What if you could replace a habit you don’t like your dog doing with them relaxing instead? For many owners dog relaxation is a life changer and removes a ton of unnecessary stress with their dog.
Breaking Down Dog Relaxation
Without training on how we want our dogs to deal with any given situation, they’re going to make their own choices on it, whether we want them to or not. These choices are often driven by the dog’s emotions; if they feel threatened or uncomfortable, they will react accordingly. Same with if they are frustrated, curious, frightened, etc. This very quickly becomes a pattern and dogs attach how they’re feeling about a thing to that event or trigger.
This is a big reason why reactivity can seem to come out of the blue and also why proper socialization is so important. When we also back that socialization up with things like relaxation training, the dog is much more steady, stable, predictable, and much more able to recover from emotional upsets.
That might seem all fine and good, but how do we actually break down dog relaxation? Step by step of course! We start in an environment where we know the dog will be likely to have success, as well as being very thoughtful with the rewards we use and when we use them. It’s no good choosing the wrong place where the dog is likely to be too excited, whether about the goings on, or about the rewards. On top of this it’s no use asking a hyper dog who doesn’t know how to relax, to do so during a time when it’s clear they actually need to get some energy out first.
We build on these small steps little by little, and have dogs who can relax in a wide variety of scenarios in no time. This step by step approach is not one to be rushed (one of the most common mistakes dog owners make!) and instead moves very much at the abilities of the dog. By doing things this way and taking our time, we make sure we’re actually getting the successes we want and teaching a much more reliable skill.
Using Tools for Dog Relaxation
Dog relaxation can be taught without any sort of tools, but is easier with some in the picture. This creates clarity for our dogs and thus moves the process on even more quickly.
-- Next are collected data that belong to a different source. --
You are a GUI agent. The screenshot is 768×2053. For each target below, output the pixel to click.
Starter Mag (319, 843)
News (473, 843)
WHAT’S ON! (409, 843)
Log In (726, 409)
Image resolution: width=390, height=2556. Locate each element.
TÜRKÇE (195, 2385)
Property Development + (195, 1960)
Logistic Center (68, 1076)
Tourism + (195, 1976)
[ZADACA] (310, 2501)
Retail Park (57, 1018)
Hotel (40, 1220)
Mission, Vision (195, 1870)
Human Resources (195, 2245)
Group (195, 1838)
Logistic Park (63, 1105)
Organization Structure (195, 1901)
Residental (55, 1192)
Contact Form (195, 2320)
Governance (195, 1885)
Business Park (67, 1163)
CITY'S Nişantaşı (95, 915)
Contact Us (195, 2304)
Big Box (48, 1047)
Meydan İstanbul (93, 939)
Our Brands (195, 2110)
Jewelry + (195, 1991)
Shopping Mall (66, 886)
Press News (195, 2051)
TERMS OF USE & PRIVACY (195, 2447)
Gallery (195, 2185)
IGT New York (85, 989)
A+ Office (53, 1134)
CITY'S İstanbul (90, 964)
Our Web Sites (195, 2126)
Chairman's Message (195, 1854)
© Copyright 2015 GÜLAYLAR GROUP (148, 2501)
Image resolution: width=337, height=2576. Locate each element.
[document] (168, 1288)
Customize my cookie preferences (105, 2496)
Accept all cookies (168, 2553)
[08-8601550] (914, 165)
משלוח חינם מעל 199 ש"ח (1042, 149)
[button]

Platform training, is one way to do it, using a long line opens up your options outside, and of course using treats is highly important as well. After all the goal is relaxation, not stress or fear, so punishment of any sort has no place here.
Our attitudes play a part as well. Training at the wrong times, while frustrated, anxious, or otherwise struggling with something like that doesn’t set you up for success. Nor does it allow us to empathize with the dog and truly view the training problem objectively. Emotional training isn’t great and doesn’t help with dog relaxation.
Tools absolutely can be useful and can make things easier when teaching relaxation, but they’re not 100% necessary. The end results can be achieved with or without, although the path you take and how exactly you get there, will vary.
As a skill for dogs, relaxing is very valuable. It gives your dog not only knowledge of what to do and how to do it, but also a skill to fall back on in situations they might be unsure of. This is much better than a default of fight or flight, and a good deal less stressful for everyone involved.